Esse fenômeno é descrito pelo artista indígena Gustavo Caboco, do povo Wapichana, por meio do conceito de “coma colonial” — uma expressão que se refere ao apagamento das lutas indígenas, históricas e contemporâneas, nos arquivos ocidentais, bibliotecas, museus e demais repositórios de conhecimento. 

Sendo professora de futuros professores, a doutoranda em Educação na Universidade Federal do Paraná (UFPR) Flávia Gisele Nascimento diz ter acordado desse “sono profundo” a partir de experiências acumuladas na sua atuação como docente de licenciatura em Artes Visuais. Desde então, ela se comprometeu a estudar de forma mais aprofundada as culturas indígenas, africanas e afro-brasileiras, além da questão de gênero na arte. 

Nesse percurso a pesquisadora se deparou com filósofos, fotógrafos, cineastas, dentre outros profissionais, em especial, artistas indígenas dos quais nunca tinha ouvido falar nos mais diferentes espaços que frequentou, desde escola até museus, teatros e cinemas. 

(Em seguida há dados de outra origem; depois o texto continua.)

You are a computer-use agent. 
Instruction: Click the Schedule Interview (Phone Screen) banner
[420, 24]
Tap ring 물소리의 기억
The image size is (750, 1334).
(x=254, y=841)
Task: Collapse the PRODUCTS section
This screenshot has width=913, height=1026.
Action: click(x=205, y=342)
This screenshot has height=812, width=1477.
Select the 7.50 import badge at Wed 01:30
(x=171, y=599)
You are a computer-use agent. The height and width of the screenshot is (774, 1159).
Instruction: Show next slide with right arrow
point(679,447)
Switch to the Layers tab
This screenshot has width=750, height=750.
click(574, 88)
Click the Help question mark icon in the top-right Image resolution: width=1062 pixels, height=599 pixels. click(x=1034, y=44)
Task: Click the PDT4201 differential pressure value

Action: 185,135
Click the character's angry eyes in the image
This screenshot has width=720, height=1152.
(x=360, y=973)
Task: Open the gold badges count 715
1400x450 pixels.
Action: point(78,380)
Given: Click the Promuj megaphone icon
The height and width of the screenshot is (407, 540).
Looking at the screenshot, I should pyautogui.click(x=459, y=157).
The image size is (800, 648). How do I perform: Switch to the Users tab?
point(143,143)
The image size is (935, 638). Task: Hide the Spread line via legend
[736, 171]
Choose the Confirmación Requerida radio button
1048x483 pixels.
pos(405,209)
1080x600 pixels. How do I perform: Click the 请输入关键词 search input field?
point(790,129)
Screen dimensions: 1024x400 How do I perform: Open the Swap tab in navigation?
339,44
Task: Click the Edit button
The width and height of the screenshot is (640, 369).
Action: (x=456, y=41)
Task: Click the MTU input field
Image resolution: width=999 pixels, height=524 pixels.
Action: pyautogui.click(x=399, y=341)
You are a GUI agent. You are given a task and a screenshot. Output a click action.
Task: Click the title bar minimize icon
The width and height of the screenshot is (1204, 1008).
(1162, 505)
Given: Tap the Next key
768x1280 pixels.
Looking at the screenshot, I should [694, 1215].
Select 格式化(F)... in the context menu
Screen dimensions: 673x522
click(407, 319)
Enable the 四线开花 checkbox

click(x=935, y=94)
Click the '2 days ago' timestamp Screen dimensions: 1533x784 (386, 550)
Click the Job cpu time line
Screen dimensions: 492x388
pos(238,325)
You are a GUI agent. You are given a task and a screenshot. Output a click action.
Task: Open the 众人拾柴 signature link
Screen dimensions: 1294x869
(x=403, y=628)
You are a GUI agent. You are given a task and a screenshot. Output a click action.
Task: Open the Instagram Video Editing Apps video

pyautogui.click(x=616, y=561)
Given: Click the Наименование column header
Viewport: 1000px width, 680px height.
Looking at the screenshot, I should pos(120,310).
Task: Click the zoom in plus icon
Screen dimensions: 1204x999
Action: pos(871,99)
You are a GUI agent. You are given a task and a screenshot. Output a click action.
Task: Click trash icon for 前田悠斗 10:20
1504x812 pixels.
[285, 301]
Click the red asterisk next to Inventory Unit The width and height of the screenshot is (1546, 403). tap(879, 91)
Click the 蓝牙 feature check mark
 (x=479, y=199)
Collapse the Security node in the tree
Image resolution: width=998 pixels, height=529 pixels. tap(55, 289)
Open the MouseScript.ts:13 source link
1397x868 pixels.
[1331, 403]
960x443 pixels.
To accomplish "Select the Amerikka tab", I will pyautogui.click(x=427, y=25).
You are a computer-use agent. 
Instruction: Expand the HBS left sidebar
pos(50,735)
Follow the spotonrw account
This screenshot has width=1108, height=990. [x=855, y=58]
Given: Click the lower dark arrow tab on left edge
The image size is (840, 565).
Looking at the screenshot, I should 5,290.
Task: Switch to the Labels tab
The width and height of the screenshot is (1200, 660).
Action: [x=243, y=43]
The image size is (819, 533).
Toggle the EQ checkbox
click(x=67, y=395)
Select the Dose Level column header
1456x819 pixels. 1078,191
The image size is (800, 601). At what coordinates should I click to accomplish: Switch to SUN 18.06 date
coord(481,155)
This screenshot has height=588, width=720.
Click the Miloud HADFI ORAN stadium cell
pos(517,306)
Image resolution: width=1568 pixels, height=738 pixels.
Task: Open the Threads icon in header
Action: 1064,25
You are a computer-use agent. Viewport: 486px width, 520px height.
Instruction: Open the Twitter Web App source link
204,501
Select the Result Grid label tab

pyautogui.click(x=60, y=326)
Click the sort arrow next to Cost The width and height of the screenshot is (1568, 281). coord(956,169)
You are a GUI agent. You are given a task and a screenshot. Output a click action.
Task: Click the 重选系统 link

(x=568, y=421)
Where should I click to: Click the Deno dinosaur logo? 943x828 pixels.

GALERIA | Vivências artísticas e culturais com povos indígenas
Flávia Nascimento visitando a Exposição Mahku, em 2023, no Museu de Arte de São Paulo
Apresentação do povo Kariri Xoko no Festival de Inverno da UFPR em 2023
Conversa com a escritora indígena Auritha Tabajara (esquerda)
Visita da turma de extensão da Unespar à Caixa Cultural
Peça de teatro "Nhandereko"
Encontros na Faculdade de Artes do Paraná (Unespar)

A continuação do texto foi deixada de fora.